Common delay drivers.
Risk 1
Missed methane zone triggering slab redesign mid-permit
Risk 2
Hillside slope-band calc reducing buildable area late
Risk 3
HPOZ revisions stretching design phase 3–6 months
Risk 4
Coastal zone parcels needing CCC review
Prepare before submittal.
- Confirm zoning, setbacks, height, and FAR for the parcel.
- Order soils / geotech early — many overlays require it before plan check.
- Complete Title 24 energy modeling and confirm CALGreen targets.
- Have a clear utility upgrade plan (sewer lateral, panel, gas) documented.
- Pre-assemble any overlay-specific studies (hillside, coastal, fire, flood).
This page is general information, not legal advice. Permit requirements change. Confirm the current process directly with Los Angeles Department of Building & Safety (LADBS).
Questions.
- Which department issues a new-home permit in the City of Los Angeles?
- The Los Angeles Department of Building & Safety (LADBS) issues the building permit; City Planning issues any discretionary entitlements (HPOZ, Specific Plan, Coastal, density bonus) before LADBS plan check.
- What is ZIMAS and why does it matter for new construction?
- ZIMAS is LA City Planning's parcel-level GIS viewer. It shows base zone, overlays (HPOZ, Hillside, VHFHSZ, Coastal, Methane), and is the first stop for any feasibility study.
- Do I need a methane mitigation system for my new LA home?
- Only if your parcel falls in a mapped Methane Zone or Methane Buffer Zone. LADBS Ordinance 175790 governs the assembly — typically a membrane, gas-collection, and active-vent system below slab.

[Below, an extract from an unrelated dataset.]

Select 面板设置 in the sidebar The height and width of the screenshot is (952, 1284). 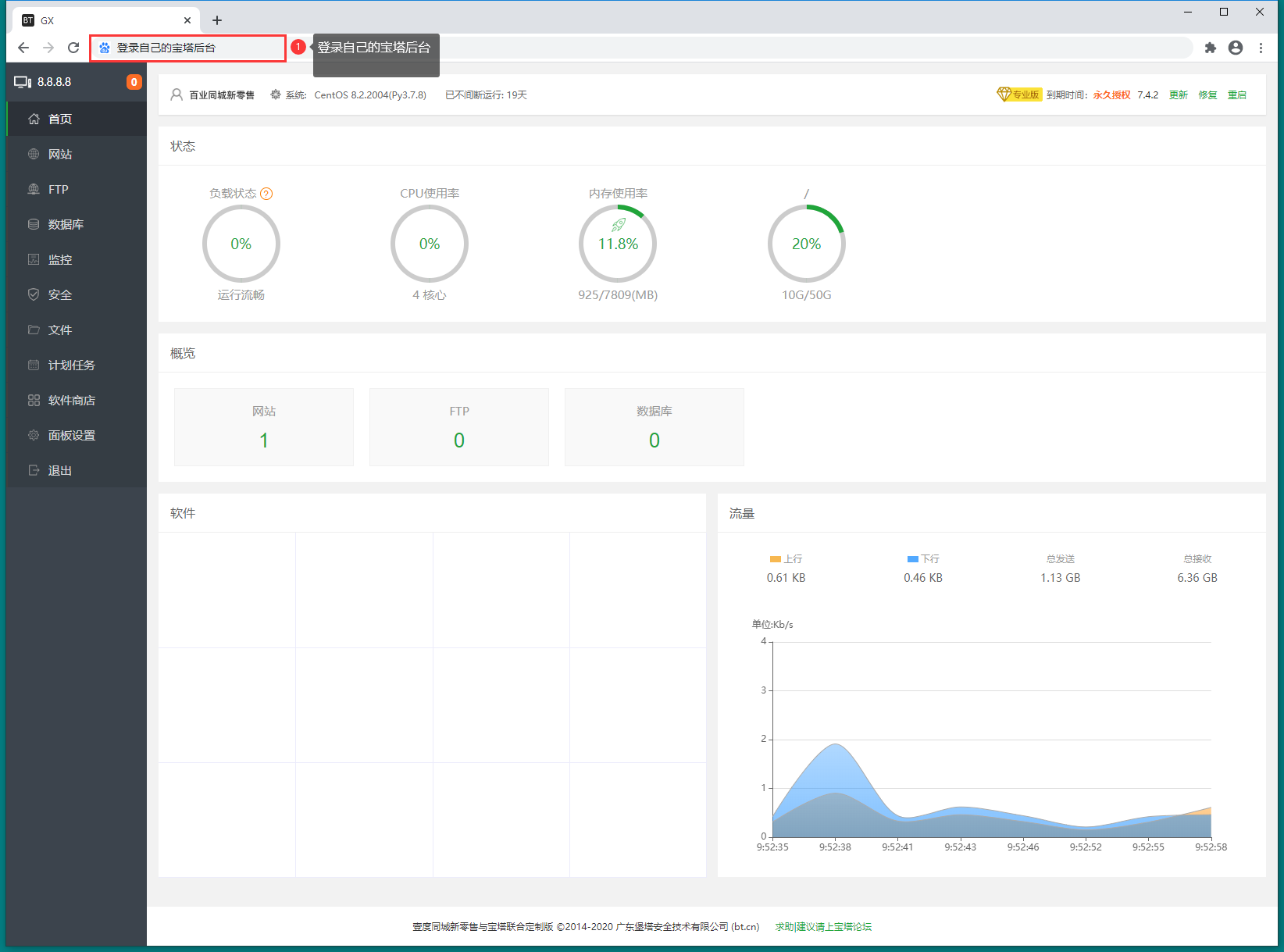click(x=71, y=436)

- How does LA's Hillside Ordinance change my buildable area?
- On Hillside-zoned parcels, FAR is calculated by slope band, retaining walls are height-capped, and grading export is restricted. A geotech report is effectively required.
- What energy code applies to a new LA single-family home?
- California Title 24 Part 6 (current cycle) sets the envelope, HVAC, and rooftop-solar PV requirements; CALGreen Part 11 adds construction waste and water-efficiency measures.